→ Trecho do texto:
============

Um ensaio fotográfico realizado no aterro sanitário de Macapá está chamando a atenção para a grave questão da poluição ambiental na região. A iniciativa faz parte do projeto Água Vida, conduzido pelo fotógrafo e ambientalista Mário Barilá, que há mais de uma década utiliza a arte para destacar problemas sociais e ambientais.
Arte em meio ao lixo: um contraste impactante
Os bailarinos Agesandro Rego e Alana Lins posaram em meio às imensas montanhas de lixo, criando um contraste visual poderoso entre a expressão artística e a degradação do entorno. A proposta central foi evidenciar a urgência da causa ambiental, mostrando como a presença humana persiste mesmo em cenários de abandono e descaso.
Em uma das imagens mais marcantes, uma montanha de resíduos serve de pano de fundo enquanto urubus sobrevoam a área. Barilá descreve essa cena como "a montanha dos pássaros gigantes", um símbolo da magnitude do problema. O fotógrafo esclarece que o foco não era simplesmente retratar o lixo, mas sim capturar a dança dos artistas diante dessa realidade.
Objetivo: conscientização e mudança
"Queremos chamar atenção para erradicar o lixão ou dar outro destino a esse material", afirmou Barilá. Durante a produção do ensaio, a equipe testemunhou a chegada de um caminhão para despejar mais resíduos, seguida pela corrida de catadores para recolher materiais recicláveis. Essa cena, segundo o ambientalista, reforça a necessidade urgente de políticas públicas voltadas para as famílias que vivem no entorno do aterro.

============

→ Problema:
Indique se cada afirmação a seguir está de acordo com o texto sobre o ensaio no aterro de Macapá. Responda sim ou não e cite literalmente as palavras do texto que decidem a questão.
1. O projeto Água Vida é conduzido por Mário Barilá.
2. Segundo Barilá, o foco do ensaio era retratar o lixo.
3. Durante a produção, a equipe viu um caminhão chegar para despejar resíduos.

[Registros extraídos de um conjunto de dados]
============

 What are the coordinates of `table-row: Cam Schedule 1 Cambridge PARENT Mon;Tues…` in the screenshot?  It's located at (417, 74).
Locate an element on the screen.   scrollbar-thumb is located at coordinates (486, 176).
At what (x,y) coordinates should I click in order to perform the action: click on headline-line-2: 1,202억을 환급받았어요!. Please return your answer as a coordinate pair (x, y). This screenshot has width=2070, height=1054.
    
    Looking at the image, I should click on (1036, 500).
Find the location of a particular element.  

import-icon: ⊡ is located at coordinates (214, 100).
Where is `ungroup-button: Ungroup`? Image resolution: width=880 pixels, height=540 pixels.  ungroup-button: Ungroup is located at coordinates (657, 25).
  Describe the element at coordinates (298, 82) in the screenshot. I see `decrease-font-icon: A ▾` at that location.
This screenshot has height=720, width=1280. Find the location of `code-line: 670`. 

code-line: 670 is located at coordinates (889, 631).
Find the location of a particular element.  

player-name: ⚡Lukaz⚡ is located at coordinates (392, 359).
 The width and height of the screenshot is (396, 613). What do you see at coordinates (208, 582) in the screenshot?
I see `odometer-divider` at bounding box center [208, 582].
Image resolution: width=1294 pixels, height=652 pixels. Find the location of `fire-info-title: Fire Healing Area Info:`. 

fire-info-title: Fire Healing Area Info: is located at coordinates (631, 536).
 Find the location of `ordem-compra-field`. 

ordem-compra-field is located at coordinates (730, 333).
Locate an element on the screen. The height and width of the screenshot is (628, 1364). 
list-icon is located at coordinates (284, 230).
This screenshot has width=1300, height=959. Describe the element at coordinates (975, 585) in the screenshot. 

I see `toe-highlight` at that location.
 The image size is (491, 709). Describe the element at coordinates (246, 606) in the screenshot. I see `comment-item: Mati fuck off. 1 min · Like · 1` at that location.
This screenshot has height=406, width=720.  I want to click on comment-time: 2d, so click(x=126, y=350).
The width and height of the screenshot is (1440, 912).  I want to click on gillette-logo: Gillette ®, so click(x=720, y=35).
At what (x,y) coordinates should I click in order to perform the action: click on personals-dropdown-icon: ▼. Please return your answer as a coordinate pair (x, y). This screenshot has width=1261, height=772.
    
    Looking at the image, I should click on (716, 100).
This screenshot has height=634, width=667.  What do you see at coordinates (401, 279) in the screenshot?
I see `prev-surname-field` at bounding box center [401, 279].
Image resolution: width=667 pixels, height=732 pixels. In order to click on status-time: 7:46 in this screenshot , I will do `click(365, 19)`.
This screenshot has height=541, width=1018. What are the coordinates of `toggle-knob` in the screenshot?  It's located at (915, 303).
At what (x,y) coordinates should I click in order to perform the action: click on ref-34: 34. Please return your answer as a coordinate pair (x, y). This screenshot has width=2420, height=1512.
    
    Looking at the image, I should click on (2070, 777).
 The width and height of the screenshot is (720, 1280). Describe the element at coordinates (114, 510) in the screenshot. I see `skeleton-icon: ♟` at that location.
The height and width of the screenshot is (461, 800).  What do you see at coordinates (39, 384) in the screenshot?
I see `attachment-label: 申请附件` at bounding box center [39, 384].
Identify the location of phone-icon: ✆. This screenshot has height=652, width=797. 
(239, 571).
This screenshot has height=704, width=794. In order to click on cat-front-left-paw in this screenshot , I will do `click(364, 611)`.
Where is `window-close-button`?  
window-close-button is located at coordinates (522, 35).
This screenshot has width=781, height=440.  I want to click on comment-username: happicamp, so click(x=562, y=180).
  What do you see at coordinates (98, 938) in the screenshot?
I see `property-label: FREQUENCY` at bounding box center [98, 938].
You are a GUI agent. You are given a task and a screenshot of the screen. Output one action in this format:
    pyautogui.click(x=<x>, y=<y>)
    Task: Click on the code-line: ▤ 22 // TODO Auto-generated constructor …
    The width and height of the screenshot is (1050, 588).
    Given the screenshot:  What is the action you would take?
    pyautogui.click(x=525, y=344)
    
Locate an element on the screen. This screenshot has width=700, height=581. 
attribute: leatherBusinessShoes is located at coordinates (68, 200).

============

→ Solução da tarefa:
1. Sim: "A iniciativa faz parte do projeto Água Vida, conduzido pelo fotógrafo e ambientalista Mário Barilá".
2. Não: "o foco não era simplesmente retratar o lixo, mas sim capturar a dança dos artistas diante dessa realidade".
3. Sim: "a equipe testemunhou a chegada de um caminhão para despejar mais resíduos".